I-Method

アウトローとベンチャー

第2部 アウトローの手口と封じ込め
 第5章 情報がアウトローを封じ込める
  1 情報の秘匿と公開

1−2 警察情報の公開


 警察は、社会システムからの逸脱を是正することが使命であり、社会システムの矛盾それ自体を、警察が問題にすることはできない。
 警察にとっては「悪法は法」であり、そもそも「悪法」という言葉はタブーである。公権力が社会システムそれ自体の矛盾を公に認めることは、革命が必要であることを認めることに等しい。
 警察の反革命性は、アウトローの半革命性と、深いところで一致する部分もある。明治以来の近代日本の歴史において、アウトローと権力が一致して、革命的活動(自由民権運動、大正デモクラシー、共産主義運動、安保闘争など)に対抗してきたのは、偶然ではない。
 社会システムの枠組みを転換することは、政治に与えられた機能である。しかし、政治もまた、改革が可能な範囲内でしか、社会システムの問題点を公表しようとはせず、その根源的な不完全性については秘匿しようとする。

 警察は、アウトローと戦うために、膨大なアウトロー情報を蓄積し、それを秘匿している。もちろん、この秘密主義は、捜査上の都合、人権(個人情報)の保護、警察官の安全など、いくつかの正当な理由によるものである。
 市民社会が成熟するにつれて、公権力に対する情報公開の要求は厳しくなっていく。これは警察も例外ではない。
 さまざまな警察の不祥事が明るみに出るようになっているが、これは警察が浄化されていく過程で不可避的に起こっている現象であり、警察の未来について悲観的になることはない。

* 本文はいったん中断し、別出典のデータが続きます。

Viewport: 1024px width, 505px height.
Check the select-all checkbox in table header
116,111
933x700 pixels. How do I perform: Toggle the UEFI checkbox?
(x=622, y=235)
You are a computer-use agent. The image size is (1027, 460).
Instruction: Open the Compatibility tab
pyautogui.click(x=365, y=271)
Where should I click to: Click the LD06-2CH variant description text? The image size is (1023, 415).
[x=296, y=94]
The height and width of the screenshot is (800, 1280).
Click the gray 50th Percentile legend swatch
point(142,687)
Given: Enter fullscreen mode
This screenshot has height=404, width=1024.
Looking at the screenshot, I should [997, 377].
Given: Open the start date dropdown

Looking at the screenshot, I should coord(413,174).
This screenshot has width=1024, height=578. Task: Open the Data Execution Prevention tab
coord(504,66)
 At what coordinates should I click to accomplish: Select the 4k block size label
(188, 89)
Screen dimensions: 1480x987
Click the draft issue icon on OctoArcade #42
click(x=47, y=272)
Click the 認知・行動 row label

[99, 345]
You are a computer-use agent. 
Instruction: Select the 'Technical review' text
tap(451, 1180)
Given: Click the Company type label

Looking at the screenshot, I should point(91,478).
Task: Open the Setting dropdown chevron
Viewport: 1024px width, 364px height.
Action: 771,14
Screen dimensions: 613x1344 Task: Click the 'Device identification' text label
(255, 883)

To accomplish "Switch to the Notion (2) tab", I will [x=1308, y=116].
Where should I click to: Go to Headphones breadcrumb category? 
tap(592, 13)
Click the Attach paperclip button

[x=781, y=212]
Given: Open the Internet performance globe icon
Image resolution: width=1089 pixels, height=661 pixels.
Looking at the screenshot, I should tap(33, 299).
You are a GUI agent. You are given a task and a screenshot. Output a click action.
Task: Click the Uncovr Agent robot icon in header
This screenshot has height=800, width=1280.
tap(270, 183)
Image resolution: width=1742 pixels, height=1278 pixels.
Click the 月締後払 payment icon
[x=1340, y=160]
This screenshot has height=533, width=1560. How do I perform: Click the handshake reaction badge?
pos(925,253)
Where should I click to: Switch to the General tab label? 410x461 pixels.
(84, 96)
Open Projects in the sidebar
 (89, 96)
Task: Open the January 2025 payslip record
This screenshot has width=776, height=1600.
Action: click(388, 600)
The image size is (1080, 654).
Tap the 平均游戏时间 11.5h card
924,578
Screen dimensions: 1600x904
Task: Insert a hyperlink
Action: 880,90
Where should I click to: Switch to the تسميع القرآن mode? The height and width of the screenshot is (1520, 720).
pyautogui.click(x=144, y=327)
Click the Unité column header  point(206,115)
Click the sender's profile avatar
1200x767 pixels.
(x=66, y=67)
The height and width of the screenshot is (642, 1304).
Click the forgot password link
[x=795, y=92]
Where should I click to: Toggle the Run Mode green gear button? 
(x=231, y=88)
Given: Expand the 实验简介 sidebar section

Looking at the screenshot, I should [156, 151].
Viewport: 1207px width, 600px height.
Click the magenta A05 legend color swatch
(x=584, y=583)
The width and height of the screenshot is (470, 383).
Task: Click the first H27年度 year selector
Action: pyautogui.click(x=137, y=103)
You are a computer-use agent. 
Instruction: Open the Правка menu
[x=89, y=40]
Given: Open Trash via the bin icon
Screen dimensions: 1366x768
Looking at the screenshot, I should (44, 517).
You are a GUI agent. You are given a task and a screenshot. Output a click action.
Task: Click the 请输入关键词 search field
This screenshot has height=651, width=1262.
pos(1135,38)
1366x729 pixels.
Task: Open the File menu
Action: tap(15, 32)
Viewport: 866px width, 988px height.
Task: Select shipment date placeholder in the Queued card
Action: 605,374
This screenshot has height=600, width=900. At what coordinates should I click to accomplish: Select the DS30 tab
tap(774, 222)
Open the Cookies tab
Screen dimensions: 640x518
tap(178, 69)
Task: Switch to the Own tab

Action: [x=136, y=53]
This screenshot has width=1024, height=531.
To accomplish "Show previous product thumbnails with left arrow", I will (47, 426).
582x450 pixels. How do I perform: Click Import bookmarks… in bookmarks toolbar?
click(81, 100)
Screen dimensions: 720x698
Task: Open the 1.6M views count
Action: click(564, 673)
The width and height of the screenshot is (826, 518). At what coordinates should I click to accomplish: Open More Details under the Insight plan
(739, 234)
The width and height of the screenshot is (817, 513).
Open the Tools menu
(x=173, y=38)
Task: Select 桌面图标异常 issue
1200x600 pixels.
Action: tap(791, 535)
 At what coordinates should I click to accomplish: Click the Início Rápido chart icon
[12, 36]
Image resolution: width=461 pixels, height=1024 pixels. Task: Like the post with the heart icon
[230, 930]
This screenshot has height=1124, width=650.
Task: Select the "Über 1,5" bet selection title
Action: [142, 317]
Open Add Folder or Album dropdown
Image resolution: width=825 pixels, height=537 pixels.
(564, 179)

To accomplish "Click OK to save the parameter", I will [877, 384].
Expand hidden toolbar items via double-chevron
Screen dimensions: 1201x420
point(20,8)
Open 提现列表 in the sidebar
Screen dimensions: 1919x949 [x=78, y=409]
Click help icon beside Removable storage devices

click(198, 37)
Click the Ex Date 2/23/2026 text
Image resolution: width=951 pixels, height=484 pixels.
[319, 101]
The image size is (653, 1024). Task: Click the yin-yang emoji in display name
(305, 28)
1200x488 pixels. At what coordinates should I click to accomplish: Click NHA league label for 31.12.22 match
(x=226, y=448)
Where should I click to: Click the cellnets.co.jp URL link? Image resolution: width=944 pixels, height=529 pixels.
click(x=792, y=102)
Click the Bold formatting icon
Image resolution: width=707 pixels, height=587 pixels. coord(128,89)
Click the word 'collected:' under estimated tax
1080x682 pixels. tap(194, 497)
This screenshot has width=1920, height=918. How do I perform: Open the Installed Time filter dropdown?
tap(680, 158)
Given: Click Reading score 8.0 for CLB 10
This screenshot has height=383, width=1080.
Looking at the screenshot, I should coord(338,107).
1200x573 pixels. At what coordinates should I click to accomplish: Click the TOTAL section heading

 アウトローの成立根拠となる社会の二重構造は、情報の秘匿によって維持されている。アウトローは暗黒社会でなければならず、その組織も活動も、一般人にとってブラックボックスでなければならない。
 TVや雑誌のアウトロー特集、ヤクザ映画、右翼関連書籍などで、アウトローの世界は断片的に紹介され、ときには戯画化されたり美化されたりして描かれている。だが、その程度のことなら、むしろ一層、闇の深さに対する恐怖心を煽ることにしかならない。情報の秘匿は、アウトローの組織を神秘化している。
 警察がアウトロー情報を秘密にしていることは、結果的にはアウトローの経済活動をやりやすくしている。アウトローが恐れるのは、警察情報の公開である。暴力団員やフロント企業の情報が公開されたら、ブラックリストにあげられた人物や企業は、経済活動を続けられなくなる。逆に言うと、ブラックリストが公表されないかぎり、アウトローは公然と経済活動を続けることができる。アウトローの利益の大半は、警察情報の秘匿によって守られているといっても過言ではない。
 ブラックリストリストが公開されない理由は、捜査上の都合や人権上の配慮であるが、作成方法や内容の確実性に疑問符がつくことも一因になっている。しかし、公開が義務付けられれば、間違いも少なくなるに違いない。